Keywords: apoptosis; calcium signaling; craniofacial; fetal alcohol spectrum disorders; neural crest; sonic hedgehog.

Figure 1

Effects of ethanol upon neural crest development. Although chick embryos are depicted, these changes have been documented in diverse vertebrate species including mouse, zebrafish, and Xenopus. The left-half of each embryo depicts normal development, and each right-half contrasts the consequences of ethanol exposure. Details of these changes are presented in the text. Purple, shh; teal, neural crest; blue, chondrogenesis; red dots, apoptosis; pink stars, ROS; teal squiggles, migrating neural crest.

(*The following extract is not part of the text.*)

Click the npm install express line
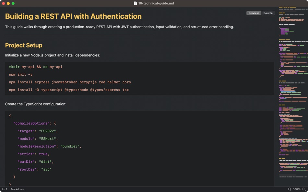Image resolution: width=308 pixels, height=192 pixels. pos(70,82)
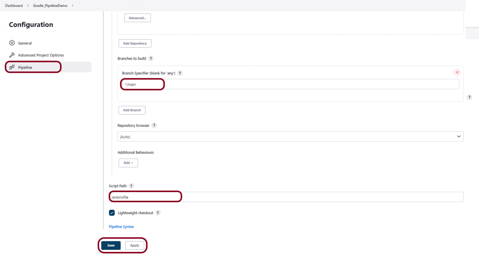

Cont, control; EtOH, ethanol; NC, neural crest; PCM, prechordal plate; ROS, reactive oxygen species.

Figure 2

Key events in ethanol-induced apoptosis of chick cranial neural crest. The green box on the left panel indicates the headfold region where calcium is imaged in the 3-somite chick embryo. Exposure to 52mM ethanol instigates the mobilization of intracellular calcium stores (*) within the early head fold (boxed region) as quantified using Fura2. This selectively activates CaMKII within the anterior neural folds including neural crest (arrows) as detected using antibody directed against phospho-CaMKII (green signal, arrows). A dorsal view of the headfolds is depicted. Among other targets, CaMKII phosphorylates and destabilizes β-catenin protein (green signal at green arrows in boxed region) within the dorsal neural folds enriched in neural crest (D). Shown is a transverse section, dorsal at top, through the headfold of embryos having 3 somites; blue indicates DAPI-stained nuclei. Subsequently, there is significant apoptosis (red signal) within ethanol-exposed dorsal neuroprogenitors of the hindbrain including neural crest (strong green signal), detected using antibody against the neural crest marker snail2. The saline-treated control hindbrain displays little cell death. Shown is a transverse section through rhombomere 4, which normally lacks appreciable cell death, of embryos having 16–18 somites. Chick embryos normally have a low-level green autofluorescent background.